Sub-workflows

Last updated on 2023-12-11 | Edit this page

Overview

Questions

  • How do I reuse a workflow as part of a larger workflow?
  • How do I run only a part of a workflow?

Objectives

  • Understand how to create a sub-workflow.
  • Understand how to run part of a workflow.

Sub-workflows


We have seen previously the Nextflow DSL2 syntax allows for the definition of reusable processes (modules). Nextflow DSL2 also allow the definition reusable sub-workflow libraries.

Workflow definition


The workflow keyword allows the definition of workflow components that enclose the invocation of one or more processes and operators.

For example,:

GROOVY

nextflow.enable.dsl=2

include {QUANT;INDEX} from './modules/module.nf'

workflow RNASEQ_QUANT_PIPE {
  read_pairs_ch = channel.fromFilePairs('data/yeast/reads/*_{1,2}.fq.gz')
  transcriptome_ch = channel.fromPath('/data/yeast/transcriptome/*.fa.gz')
  QUANT(INDEX(transcriptome_ch),read_pairs_ch)
}

The above snippet defines a workflow component, named RNASEQ_QUANT_PIPE, that can be invoked from another workflow component definition in the same way as any other function or process i.e. RNASEQ_QUANT().

GROOVY

nextflow.enable.dsl=2

include {QUANT;INDEX} from './modules/module.nf'

workflow RNASEQ_QUANT_PIPE {
  read_pairs_ch = channel.fromFilePairs('data/yeast/reads/*_{1,2}.fq.gz')
  transcriptome_ch = channel.fromPath('/data/yeast/transcriptome/*.fa.gz')
  QUANT(INDEX(transcriptome_ch),read_pairs_ch)
}

// Implicit workflow
workflow  {
  /*
  * Call sub-workflow using <WORKFLOWNAME>() syntax
  */
  RNASEQ_QUANT_PIPE()
}

Implicit workflow

A workflow definition which does not declare any name is assumed to be the main workflow, and it is implicitly executed. Therefore it’s the entry point of the workflow application.

Workflow parameters

A workflow component can access any variable and parameter defined in the outer scope.

For Example:

GROOVY

nextflow.enable.dsl=2

include {QUANT;INDEX} from './modules/module.nf'

params.transcriptome = '/some/data/file'
read_pairs_ch = channel.fromFilePairs('data/yeast/reads/*_{1,2}.fq.gz')
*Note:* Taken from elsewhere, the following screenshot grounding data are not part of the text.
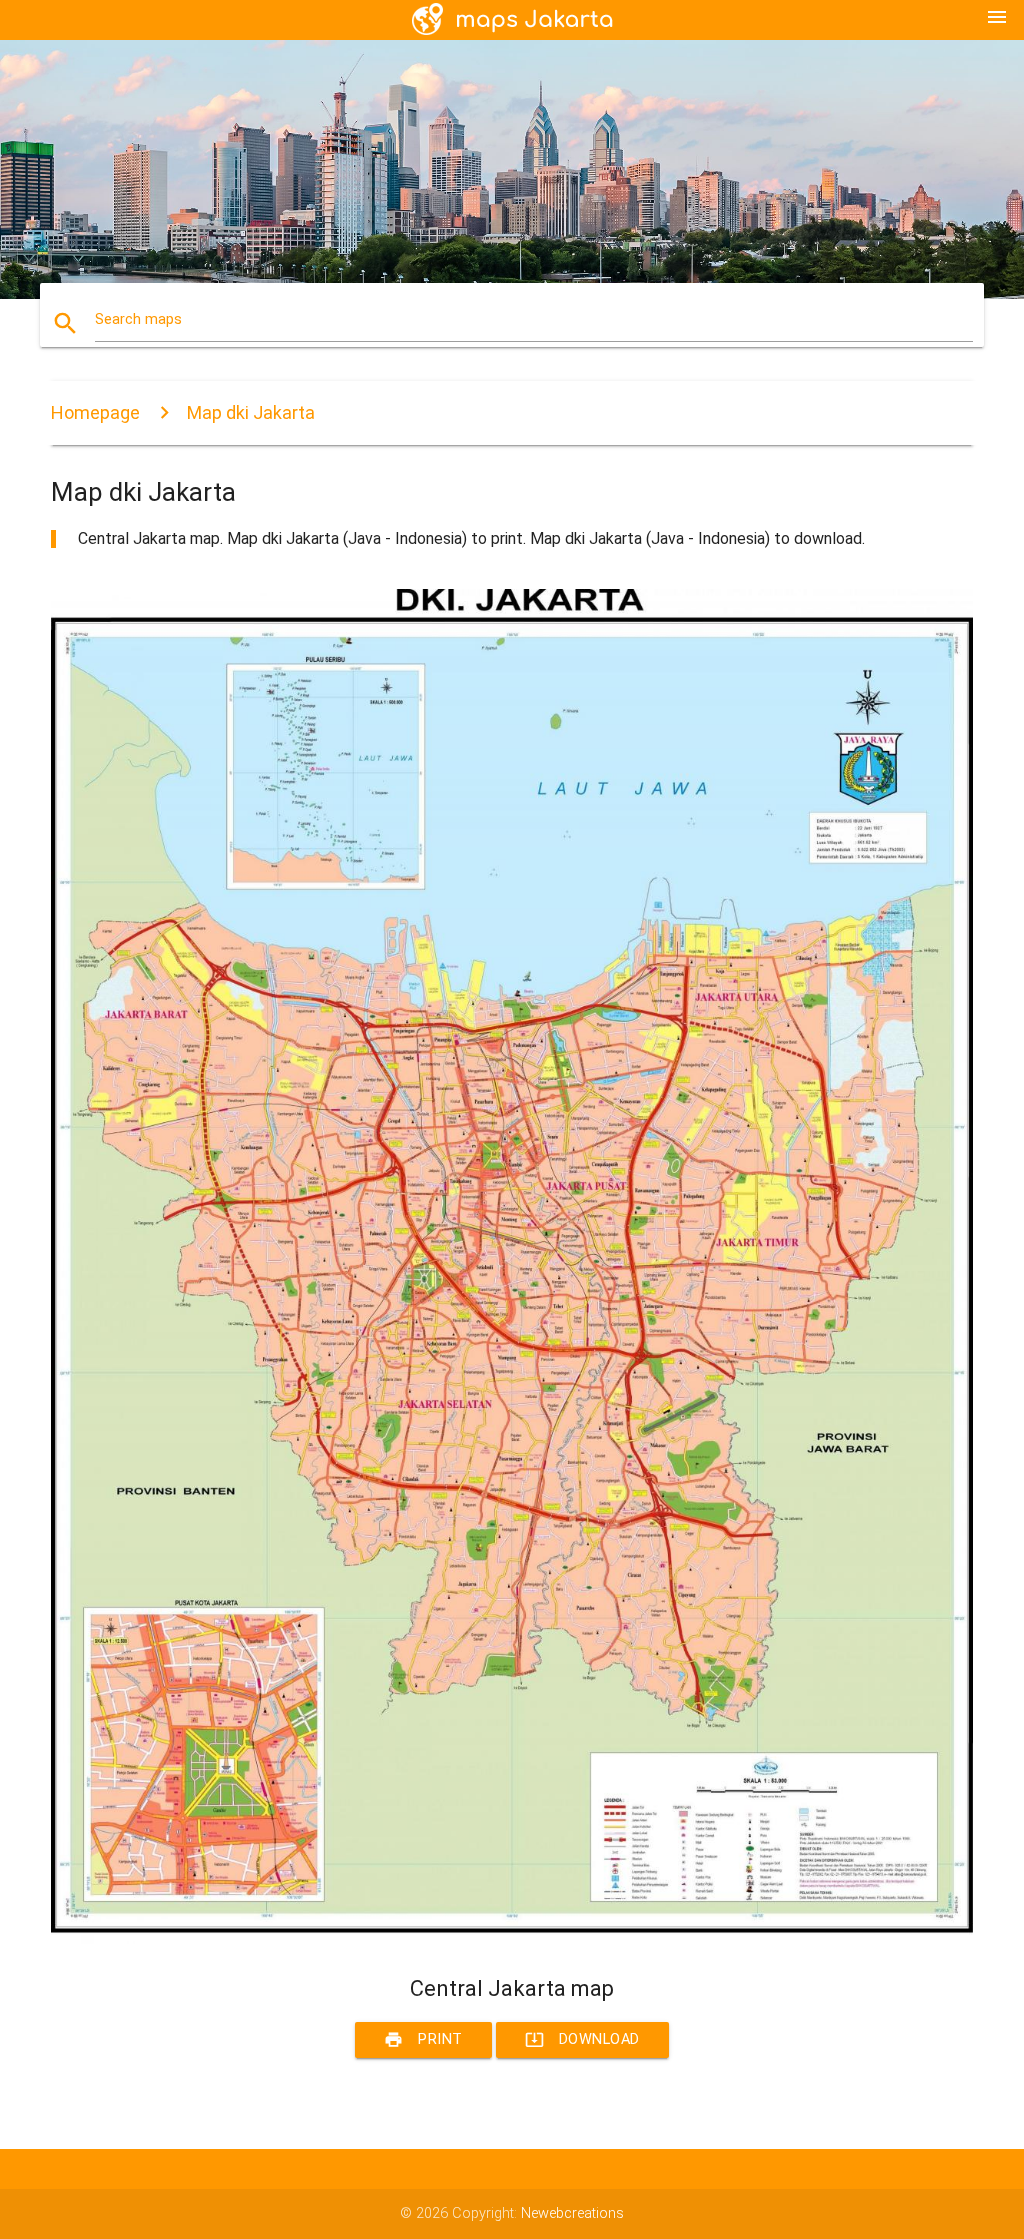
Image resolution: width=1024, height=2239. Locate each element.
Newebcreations (572, 2213)
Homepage (95, 412)
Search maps (138, 319)
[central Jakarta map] (512, 1939)
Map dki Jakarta (251, 412)
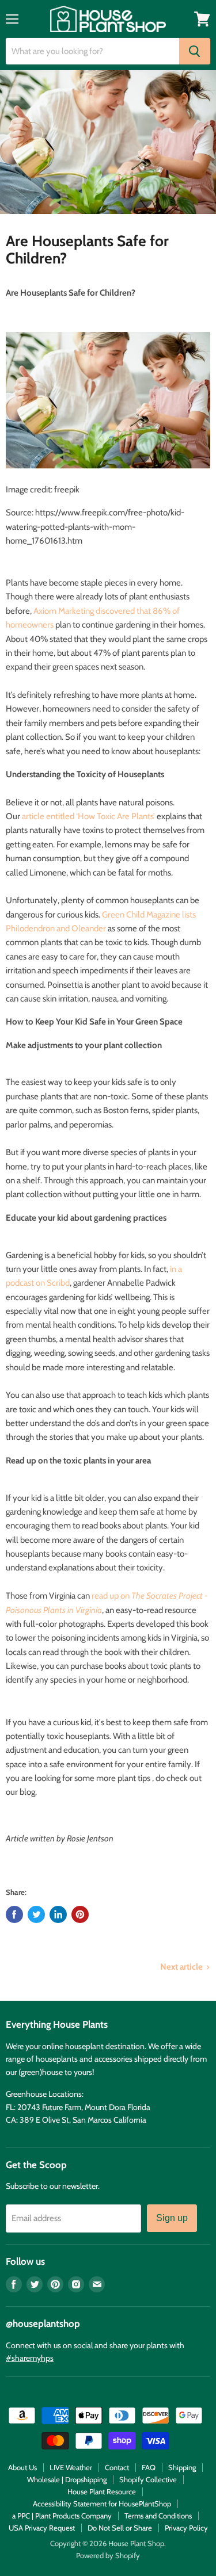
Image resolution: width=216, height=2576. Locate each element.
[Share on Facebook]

workflow RNASEQ_QUANT_PIPE {

  transcriptome_ch = channel.fromPath(params.transcriptome)
  QUANT(INDEX(transcriptome_ch),read_pairs_ch)
}

Workflow inputs

A workflow component can declare one or more input channels using the take keyword.

For example:

GROOVY

nextflow.enable.dsl=2

include {QUANT;INDEX} from './modules/module.nf'

params.transcriptome = '/some/data/file'
read_pairs_ch = channel.fromFilePairs('data/yeast/reads/*_{1,2}.fq.gz')

workflow RNASEQ_QUANT_PIPE {
    take:
      transcriptome_ch
      read_pairs_ch
    main:
      transcriptome_ch = channel.fromPath(params.transcriptome)
      INDEX(transcriptome_ch)
      QUANT(INDEX.out,read_pairs_ch)
}

Warning

When the take keyword is used, the beginning of the workflow body needs to be identified with the main keyword. Then, the input can be specified as an argument in the workflow invocation statement:

These input channels can then be passed to the workflow as parameters inside the (). Multiple parameters are separated by a comma , and must be specified in the order they appear under take:

GROOVY

nextflow.enable.dsl=2

include {QUANT;INDEX} from './modules/module.nf'

params.transcriptome = '/some/data/file'
read_pairs_ch = channel.fromFilePairs('data/yeast/reads/*_{1,2}.fq.gz')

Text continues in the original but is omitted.